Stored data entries
++++++++++++++++++++

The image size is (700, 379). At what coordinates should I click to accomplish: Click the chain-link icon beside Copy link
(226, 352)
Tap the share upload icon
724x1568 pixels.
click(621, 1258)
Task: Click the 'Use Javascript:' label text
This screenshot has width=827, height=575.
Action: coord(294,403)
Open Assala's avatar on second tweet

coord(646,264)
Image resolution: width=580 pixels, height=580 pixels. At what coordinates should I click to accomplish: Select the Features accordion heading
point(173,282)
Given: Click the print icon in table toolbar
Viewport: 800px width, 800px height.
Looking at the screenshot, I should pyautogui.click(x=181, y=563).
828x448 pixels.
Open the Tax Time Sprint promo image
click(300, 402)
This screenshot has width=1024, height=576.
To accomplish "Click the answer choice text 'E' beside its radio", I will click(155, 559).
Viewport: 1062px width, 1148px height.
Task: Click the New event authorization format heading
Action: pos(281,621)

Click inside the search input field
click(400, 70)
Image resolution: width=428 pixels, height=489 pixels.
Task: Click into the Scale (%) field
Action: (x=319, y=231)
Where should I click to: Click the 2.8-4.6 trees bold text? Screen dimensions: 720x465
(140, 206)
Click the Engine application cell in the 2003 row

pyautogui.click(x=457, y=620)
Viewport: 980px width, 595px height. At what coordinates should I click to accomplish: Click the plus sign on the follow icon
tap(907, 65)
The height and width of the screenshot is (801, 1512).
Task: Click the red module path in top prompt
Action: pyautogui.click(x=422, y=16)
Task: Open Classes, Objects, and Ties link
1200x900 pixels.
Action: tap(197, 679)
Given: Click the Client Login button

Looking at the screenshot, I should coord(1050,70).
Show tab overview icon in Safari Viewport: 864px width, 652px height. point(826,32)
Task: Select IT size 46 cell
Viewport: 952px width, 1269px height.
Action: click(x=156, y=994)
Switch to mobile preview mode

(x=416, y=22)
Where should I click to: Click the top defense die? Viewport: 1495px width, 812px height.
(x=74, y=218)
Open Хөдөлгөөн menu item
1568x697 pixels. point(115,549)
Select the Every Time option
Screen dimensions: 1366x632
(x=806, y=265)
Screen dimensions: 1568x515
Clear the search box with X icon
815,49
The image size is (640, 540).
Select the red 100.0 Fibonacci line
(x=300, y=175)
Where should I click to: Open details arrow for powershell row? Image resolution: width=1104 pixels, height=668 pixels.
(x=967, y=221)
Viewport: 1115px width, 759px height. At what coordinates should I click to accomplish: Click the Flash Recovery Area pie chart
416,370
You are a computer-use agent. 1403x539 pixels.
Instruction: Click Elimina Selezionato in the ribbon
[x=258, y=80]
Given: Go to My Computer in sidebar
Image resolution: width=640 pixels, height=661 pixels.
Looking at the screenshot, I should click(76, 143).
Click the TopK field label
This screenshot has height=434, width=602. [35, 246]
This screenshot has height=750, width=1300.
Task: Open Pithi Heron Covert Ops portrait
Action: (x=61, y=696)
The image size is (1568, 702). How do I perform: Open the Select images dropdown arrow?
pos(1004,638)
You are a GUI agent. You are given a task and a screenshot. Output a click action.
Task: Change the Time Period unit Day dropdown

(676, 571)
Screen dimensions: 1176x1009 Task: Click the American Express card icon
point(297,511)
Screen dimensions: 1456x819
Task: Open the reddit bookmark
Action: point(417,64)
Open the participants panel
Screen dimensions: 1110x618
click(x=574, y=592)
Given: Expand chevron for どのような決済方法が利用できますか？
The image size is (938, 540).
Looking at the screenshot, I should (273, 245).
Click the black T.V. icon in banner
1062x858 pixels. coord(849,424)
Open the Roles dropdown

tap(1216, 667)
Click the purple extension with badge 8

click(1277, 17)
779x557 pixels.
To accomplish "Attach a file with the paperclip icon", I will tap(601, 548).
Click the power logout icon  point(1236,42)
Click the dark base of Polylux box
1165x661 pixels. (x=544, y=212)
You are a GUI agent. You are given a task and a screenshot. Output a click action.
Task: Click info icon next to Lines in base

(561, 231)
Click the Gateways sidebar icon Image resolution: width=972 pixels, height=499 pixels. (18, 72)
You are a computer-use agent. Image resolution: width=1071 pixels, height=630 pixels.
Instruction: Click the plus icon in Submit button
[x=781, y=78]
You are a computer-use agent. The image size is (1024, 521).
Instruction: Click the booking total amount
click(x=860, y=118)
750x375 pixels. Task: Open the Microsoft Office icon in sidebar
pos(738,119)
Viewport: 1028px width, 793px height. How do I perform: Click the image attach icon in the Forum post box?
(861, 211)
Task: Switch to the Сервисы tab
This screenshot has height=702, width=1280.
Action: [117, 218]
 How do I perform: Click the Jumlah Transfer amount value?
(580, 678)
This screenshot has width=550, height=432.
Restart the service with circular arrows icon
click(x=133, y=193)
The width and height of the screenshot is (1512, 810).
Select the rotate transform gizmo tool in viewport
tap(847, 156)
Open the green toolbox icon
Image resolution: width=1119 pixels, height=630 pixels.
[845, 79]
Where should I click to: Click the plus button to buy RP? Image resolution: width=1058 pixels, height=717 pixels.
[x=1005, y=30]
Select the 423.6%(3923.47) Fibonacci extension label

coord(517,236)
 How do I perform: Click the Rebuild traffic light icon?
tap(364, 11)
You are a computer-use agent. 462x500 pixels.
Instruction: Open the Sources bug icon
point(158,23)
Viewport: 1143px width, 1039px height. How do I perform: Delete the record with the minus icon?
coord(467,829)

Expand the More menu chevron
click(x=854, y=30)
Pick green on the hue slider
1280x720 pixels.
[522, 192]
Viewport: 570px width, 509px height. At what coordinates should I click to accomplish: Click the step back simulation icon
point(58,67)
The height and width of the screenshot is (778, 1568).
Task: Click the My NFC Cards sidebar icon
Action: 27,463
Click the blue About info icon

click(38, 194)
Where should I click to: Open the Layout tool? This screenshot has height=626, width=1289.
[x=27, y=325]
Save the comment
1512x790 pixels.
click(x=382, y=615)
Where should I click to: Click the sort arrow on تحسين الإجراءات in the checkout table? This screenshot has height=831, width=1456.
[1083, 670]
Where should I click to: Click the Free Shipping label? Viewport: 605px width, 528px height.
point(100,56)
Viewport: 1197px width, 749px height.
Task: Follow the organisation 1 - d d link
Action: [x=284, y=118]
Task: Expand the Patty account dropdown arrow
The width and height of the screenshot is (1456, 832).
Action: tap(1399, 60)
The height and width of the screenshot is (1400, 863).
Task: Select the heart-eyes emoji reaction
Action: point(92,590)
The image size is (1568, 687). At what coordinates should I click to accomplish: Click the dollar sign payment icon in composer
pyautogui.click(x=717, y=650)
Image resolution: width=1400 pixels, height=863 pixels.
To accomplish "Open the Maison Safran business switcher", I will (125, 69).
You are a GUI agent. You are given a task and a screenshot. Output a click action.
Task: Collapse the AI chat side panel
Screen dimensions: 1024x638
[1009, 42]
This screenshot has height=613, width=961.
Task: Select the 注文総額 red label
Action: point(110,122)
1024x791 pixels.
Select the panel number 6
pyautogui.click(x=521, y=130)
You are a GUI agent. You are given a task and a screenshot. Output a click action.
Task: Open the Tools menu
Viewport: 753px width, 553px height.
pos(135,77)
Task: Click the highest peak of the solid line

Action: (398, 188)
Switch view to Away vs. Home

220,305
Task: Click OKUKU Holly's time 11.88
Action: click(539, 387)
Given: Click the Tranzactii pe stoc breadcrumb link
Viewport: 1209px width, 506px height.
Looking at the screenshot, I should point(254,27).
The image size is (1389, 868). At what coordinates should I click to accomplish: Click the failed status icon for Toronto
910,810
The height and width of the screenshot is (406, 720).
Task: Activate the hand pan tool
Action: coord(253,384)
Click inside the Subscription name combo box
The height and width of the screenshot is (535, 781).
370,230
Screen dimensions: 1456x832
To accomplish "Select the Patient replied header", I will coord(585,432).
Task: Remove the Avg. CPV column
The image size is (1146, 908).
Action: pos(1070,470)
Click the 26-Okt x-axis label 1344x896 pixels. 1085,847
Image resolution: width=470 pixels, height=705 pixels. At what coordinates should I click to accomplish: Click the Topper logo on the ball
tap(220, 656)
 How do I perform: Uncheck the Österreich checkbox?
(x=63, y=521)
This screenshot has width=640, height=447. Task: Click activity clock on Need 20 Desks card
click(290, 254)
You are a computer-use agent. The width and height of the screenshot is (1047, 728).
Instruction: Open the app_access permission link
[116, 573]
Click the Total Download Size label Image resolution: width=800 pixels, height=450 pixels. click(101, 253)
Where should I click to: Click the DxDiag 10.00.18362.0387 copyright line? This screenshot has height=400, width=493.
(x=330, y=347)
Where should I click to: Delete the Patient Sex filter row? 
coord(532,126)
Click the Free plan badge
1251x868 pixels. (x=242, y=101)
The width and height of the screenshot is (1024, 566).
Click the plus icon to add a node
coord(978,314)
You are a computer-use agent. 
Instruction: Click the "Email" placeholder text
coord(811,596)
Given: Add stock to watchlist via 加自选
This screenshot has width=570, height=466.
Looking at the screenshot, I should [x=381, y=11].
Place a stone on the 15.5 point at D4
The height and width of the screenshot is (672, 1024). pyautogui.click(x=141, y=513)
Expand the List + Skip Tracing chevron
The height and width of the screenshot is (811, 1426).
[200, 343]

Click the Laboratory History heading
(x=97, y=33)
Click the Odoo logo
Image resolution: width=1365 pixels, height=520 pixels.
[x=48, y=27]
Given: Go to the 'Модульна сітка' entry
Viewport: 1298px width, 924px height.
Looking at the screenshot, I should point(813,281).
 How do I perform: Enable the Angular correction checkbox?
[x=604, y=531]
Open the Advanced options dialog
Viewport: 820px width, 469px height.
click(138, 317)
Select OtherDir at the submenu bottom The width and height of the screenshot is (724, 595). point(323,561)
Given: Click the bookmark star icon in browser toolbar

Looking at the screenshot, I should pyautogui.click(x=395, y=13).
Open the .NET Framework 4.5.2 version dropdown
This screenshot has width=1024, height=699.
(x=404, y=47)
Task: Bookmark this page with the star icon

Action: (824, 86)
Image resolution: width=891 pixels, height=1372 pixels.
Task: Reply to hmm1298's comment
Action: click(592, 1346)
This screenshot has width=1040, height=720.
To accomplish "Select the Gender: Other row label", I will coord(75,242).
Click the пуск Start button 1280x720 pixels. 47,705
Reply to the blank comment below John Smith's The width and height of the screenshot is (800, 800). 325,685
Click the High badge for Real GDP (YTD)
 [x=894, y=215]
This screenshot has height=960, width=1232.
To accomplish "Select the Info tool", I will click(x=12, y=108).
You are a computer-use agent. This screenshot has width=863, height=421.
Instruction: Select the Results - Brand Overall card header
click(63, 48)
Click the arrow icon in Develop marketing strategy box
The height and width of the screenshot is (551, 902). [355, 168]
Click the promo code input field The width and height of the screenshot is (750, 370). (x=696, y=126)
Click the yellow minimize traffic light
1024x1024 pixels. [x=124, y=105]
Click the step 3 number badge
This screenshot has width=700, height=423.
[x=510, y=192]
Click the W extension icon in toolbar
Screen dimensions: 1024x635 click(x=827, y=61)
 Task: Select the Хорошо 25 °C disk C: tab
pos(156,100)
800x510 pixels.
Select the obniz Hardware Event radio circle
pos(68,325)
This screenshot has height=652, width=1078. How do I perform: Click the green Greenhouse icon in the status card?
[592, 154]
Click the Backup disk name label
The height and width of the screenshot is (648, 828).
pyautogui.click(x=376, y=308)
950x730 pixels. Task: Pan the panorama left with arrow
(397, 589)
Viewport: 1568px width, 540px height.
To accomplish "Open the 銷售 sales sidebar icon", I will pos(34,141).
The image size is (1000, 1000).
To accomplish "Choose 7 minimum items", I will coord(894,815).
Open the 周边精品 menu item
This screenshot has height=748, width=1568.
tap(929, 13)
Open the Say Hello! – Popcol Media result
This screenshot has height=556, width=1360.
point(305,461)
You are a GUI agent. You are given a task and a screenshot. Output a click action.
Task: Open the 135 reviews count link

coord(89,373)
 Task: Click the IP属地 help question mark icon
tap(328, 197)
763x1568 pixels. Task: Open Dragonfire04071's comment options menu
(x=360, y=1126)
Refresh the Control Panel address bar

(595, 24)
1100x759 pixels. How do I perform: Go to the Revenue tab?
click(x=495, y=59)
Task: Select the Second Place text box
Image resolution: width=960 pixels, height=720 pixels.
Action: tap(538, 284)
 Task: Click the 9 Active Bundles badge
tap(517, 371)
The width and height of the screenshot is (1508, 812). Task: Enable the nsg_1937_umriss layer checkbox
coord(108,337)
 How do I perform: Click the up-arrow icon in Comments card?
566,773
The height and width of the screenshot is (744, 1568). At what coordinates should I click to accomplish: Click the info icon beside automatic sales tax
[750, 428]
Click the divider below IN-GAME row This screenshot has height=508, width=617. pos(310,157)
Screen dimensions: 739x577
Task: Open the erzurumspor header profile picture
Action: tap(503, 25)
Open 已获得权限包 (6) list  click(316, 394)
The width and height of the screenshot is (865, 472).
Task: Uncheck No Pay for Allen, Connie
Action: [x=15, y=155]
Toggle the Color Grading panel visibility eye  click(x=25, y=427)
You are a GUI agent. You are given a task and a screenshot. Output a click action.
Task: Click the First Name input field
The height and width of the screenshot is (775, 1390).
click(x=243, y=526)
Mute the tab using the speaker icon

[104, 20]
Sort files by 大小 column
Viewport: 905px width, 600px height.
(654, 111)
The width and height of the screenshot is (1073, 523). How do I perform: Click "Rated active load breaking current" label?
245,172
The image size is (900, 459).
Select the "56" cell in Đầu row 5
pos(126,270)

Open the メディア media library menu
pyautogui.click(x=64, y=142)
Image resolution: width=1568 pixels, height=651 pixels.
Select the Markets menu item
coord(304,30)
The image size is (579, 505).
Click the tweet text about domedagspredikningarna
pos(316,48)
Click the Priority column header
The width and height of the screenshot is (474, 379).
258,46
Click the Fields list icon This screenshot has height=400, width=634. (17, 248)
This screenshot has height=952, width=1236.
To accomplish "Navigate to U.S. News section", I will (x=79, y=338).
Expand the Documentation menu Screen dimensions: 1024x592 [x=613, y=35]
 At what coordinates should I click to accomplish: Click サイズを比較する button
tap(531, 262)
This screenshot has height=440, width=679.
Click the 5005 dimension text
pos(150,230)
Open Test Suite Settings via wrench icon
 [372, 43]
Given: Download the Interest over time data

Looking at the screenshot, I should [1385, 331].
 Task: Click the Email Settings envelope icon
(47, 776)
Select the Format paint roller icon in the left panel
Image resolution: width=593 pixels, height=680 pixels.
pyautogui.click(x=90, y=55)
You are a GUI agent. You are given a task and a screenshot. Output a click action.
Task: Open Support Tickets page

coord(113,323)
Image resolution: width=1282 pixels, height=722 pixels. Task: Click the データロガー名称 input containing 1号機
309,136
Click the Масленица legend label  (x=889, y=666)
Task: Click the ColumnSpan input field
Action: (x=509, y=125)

++++++++++++++++++++

■ EXERCISE ■
The required answer is the exact run of lines above starting at the line with "Mute the tab using the speaker icon" and ending at the line with "The image size is (900, 459).", with both ends present.

■ ANSWER SECTION ■
Mute the tab using the speaker icon

[104, 20]
Sort files by 大小 column
Viewport: 905px width, 600px height.
(654, 111)
The width and height of the screenshot is (1073, 523). How do I perform: Click "Rated active load breaking current" label?
245,172
The image size is (900, 459).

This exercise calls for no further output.